* _YOUR OBJECTIVE_
Beginning with the line that holds "This screenshot has width=1412, height=794.", output every remaining line of the material below exactly, and include none of the pictures.

* _SUPPLIED DATA_

--*--

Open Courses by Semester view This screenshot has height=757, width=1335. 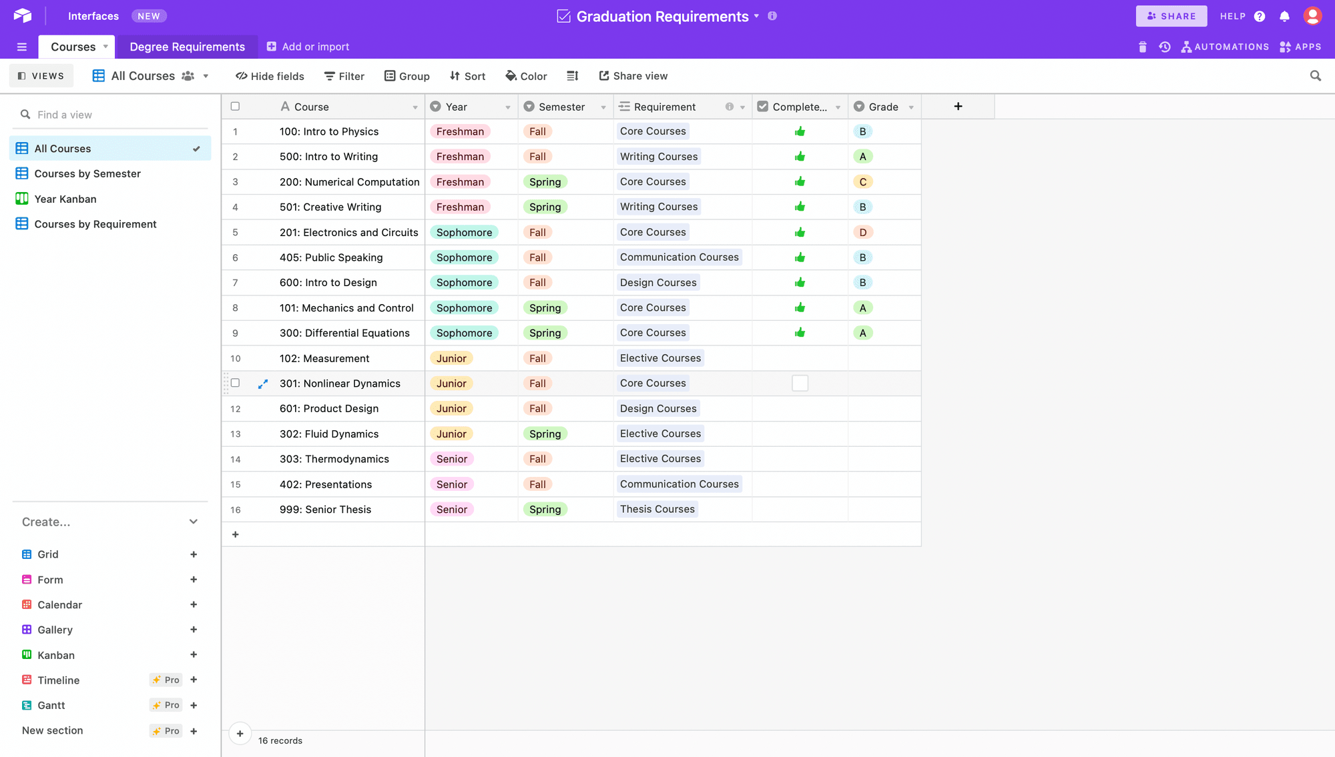pyautogui.click(x=87, y=173)

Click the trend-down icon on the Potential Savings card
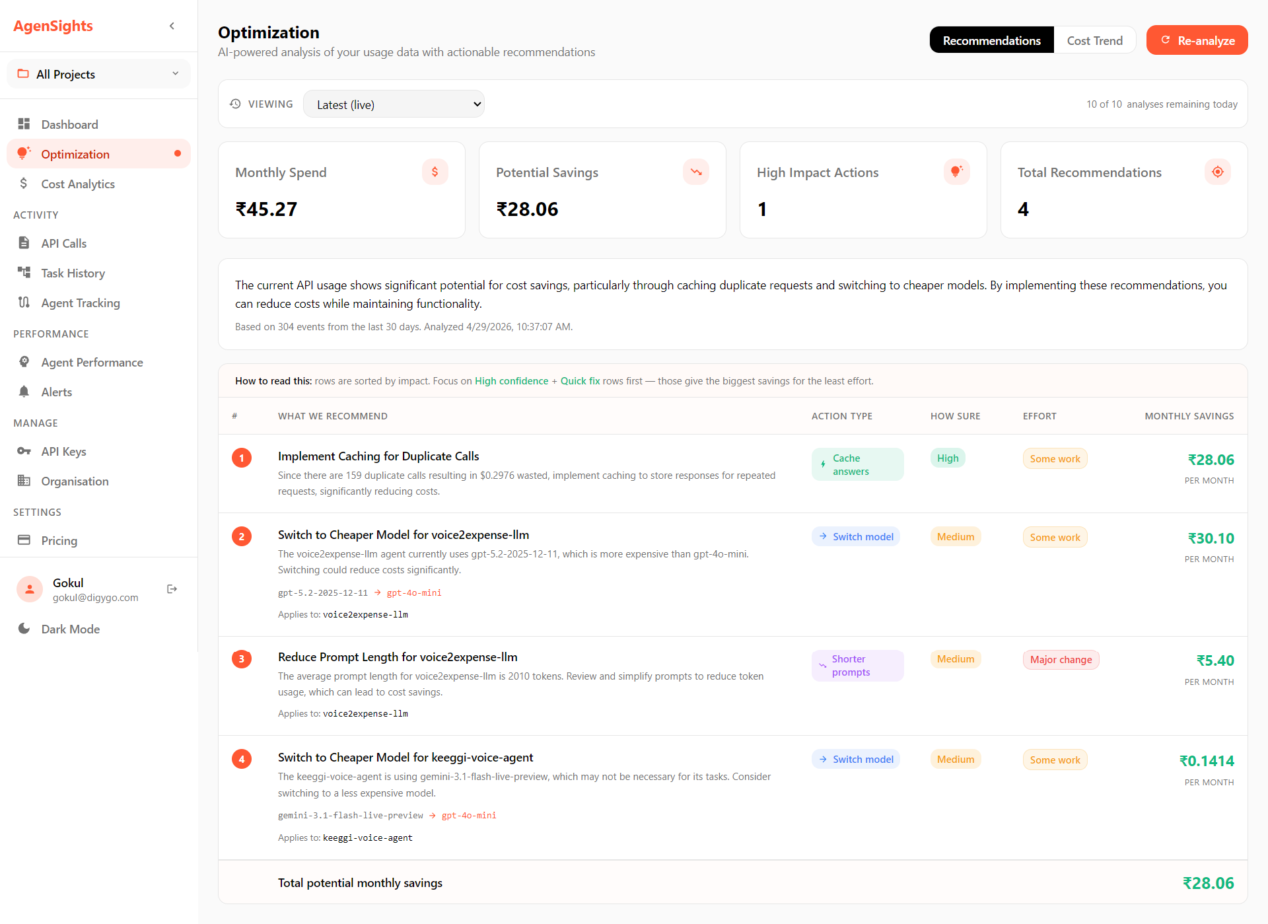(695, 172)
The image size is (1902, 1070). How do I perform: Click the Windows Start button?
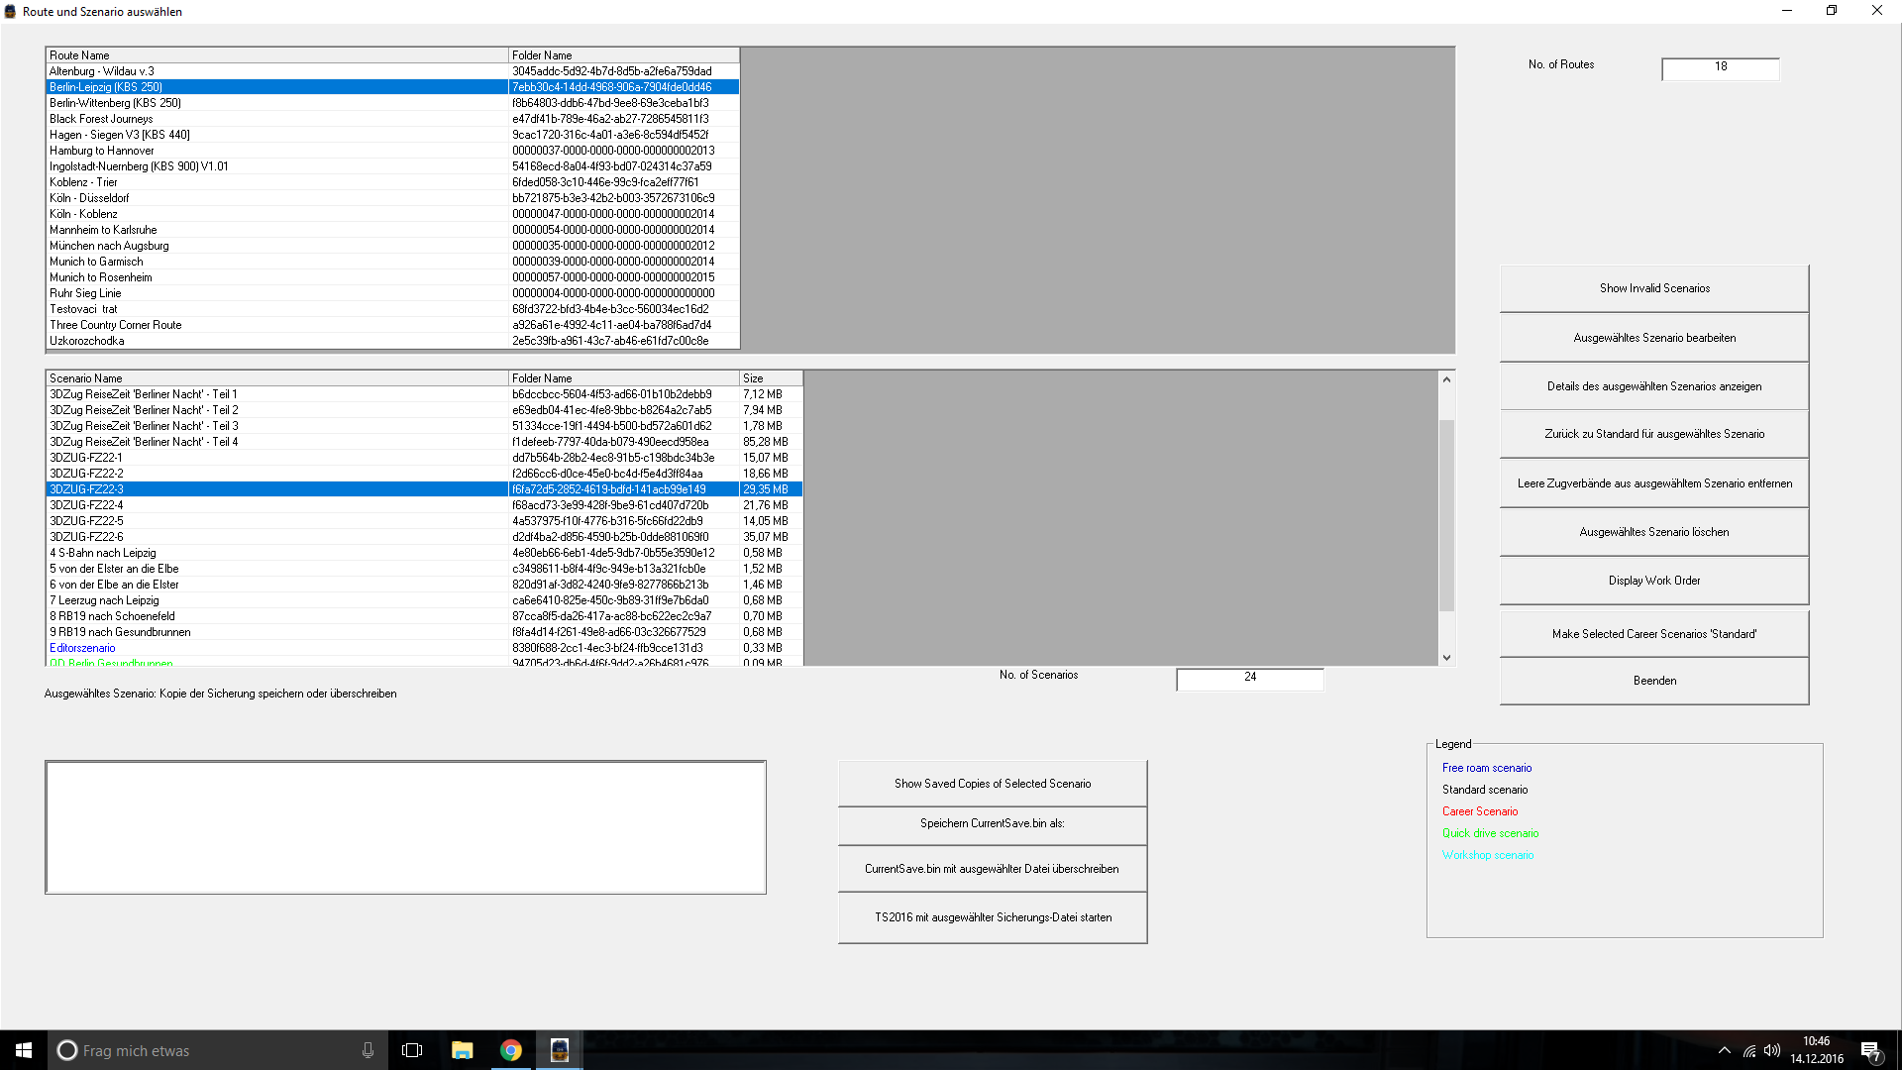click(x=24, y=1050)
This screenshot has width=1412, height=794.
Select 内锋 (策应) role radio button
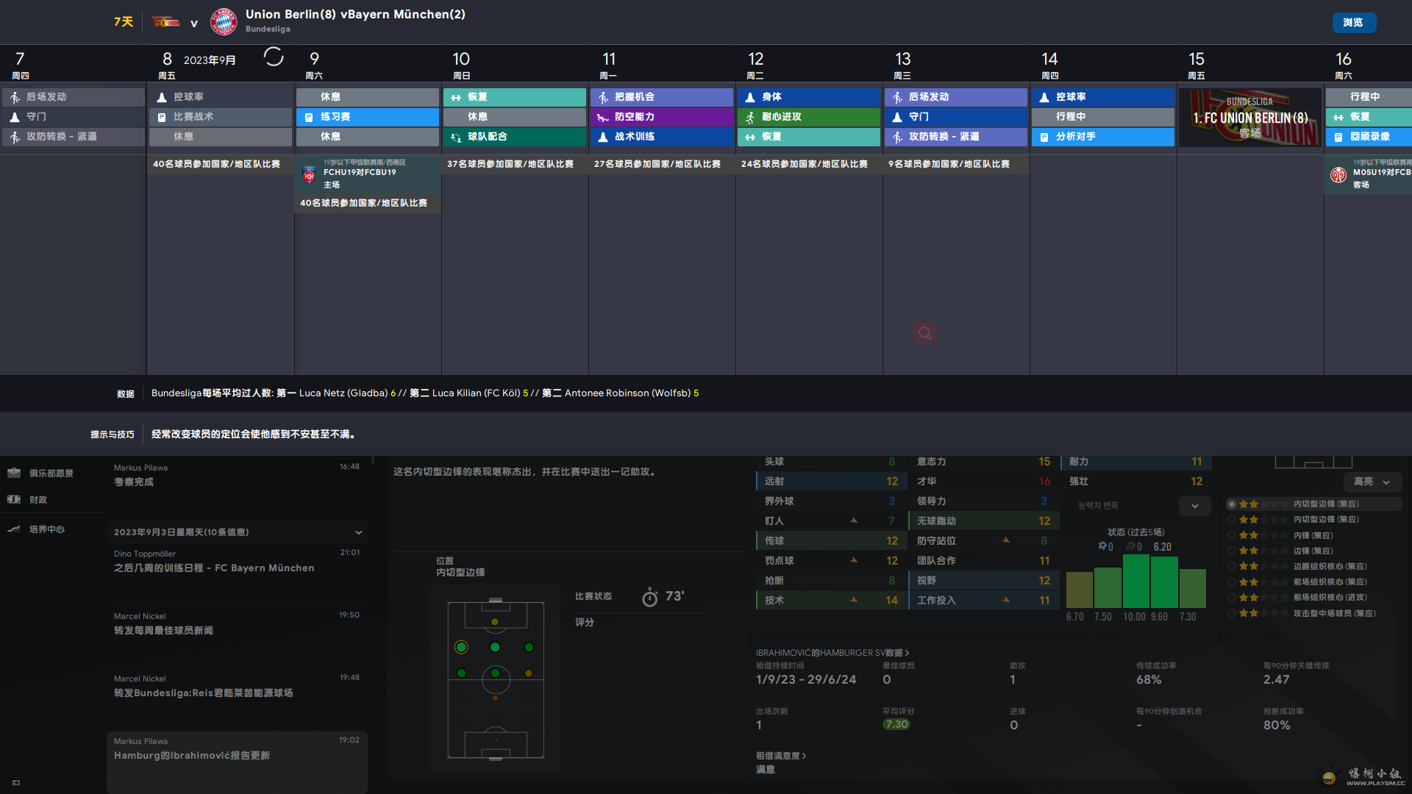(x=1232, y=535)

--*--

* _SOLUTION TO THIS PROBLEM_
This screenshot has width=1412, height=794.
Select 内锋 (策应) role radio button
(x=1232, y=535)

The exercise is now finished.